The Psychological Safety Imperative
When things break - and they will break - the natural human instinct is to find "The One Who Did It." We want a name. We want a face. We want to fire "John" because John deleted the production database.
This instinct is toxic. It is anti-scientific. It is the enemy of reliability.
If you fire John - you have solved nothing. You have removed one agent from the system - but you have left the Systemic Flaw intact. Why was it possible for John to delete the database? Why did he have root access? Why was there no "Soft Delete" protocol? Why was the restore process not tested?

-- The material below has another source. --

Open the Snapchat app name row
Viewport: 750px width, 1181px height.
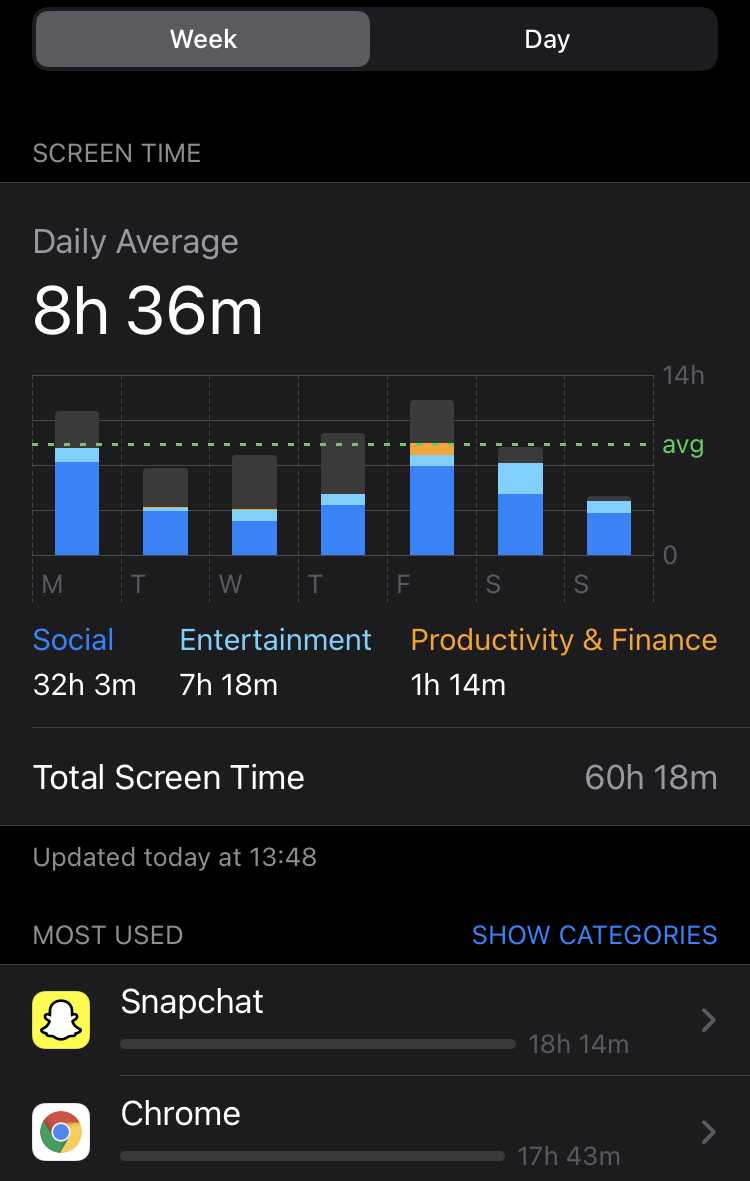(192, 1001)
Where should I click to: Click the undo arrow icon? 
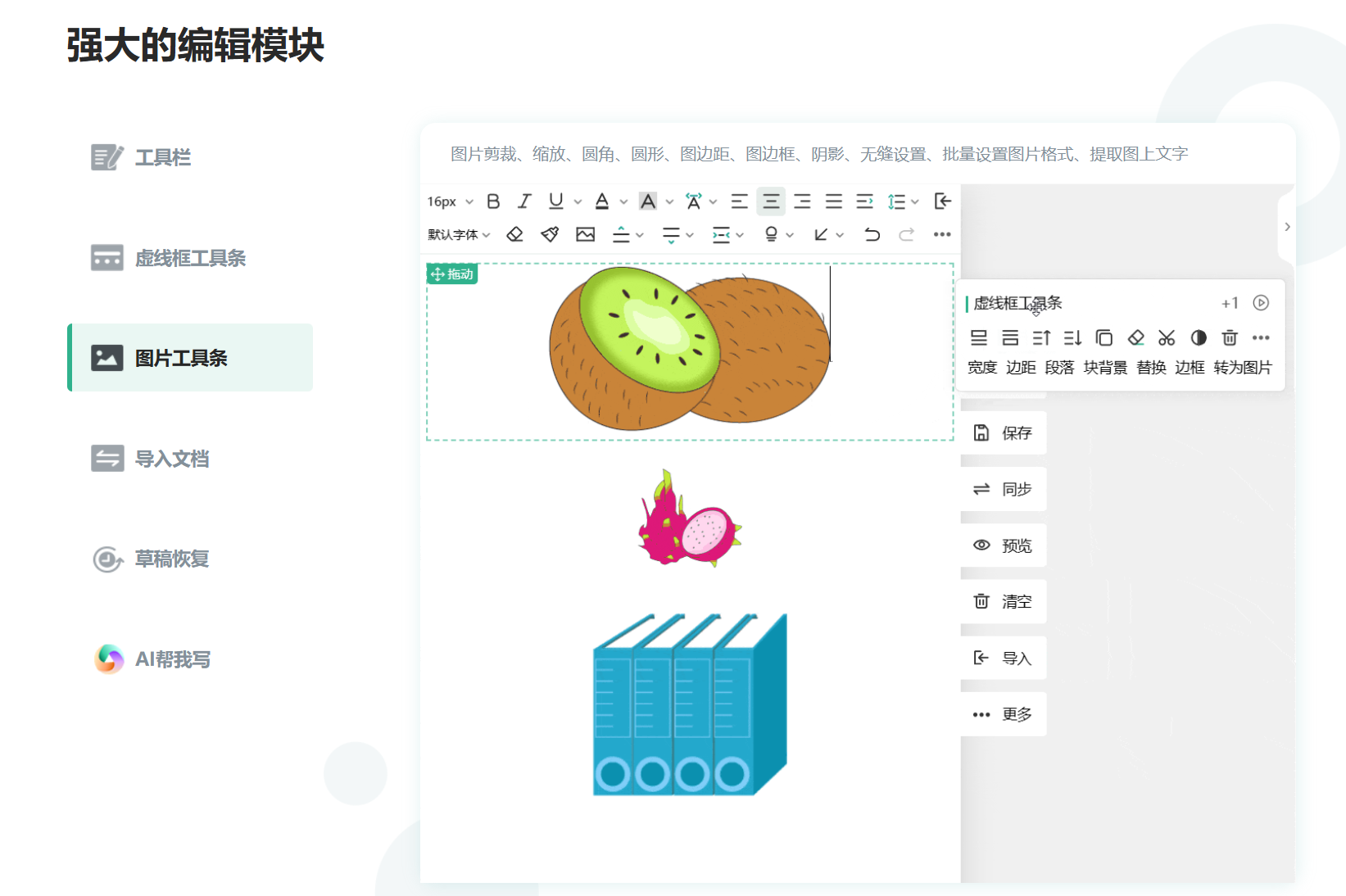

By punishing John - you send a signal to the rest of the team: "Hide your mistakes." "Do not take risks." "Do not touch the database." You destroy Psychological Safety. Without safety - information flow stops. Engineers stop reporting "Near Misses." They stop asking for help. The system becomes opaque.
How fast can they find the root cause? implies that they are willing to look for it. If they are scared - they will look for an alibi instead. Sidney Dekker, in The Field Guide to Understanding 'Human Error', puts it succinctly:
"You can't punish people and learn at the same time. The two are mutually exclusive. If you punish, you shut down the flow of information that you need to learn." — Sidney Dekker
The Swiss Cheese Model
We adhere to James Reason's Swiss Cheese Model of accident causation. In complex systems - catastrophic failure is rarely caused by a single error. It is caused by the alignment of multiple, smaller failures across different layers of defense.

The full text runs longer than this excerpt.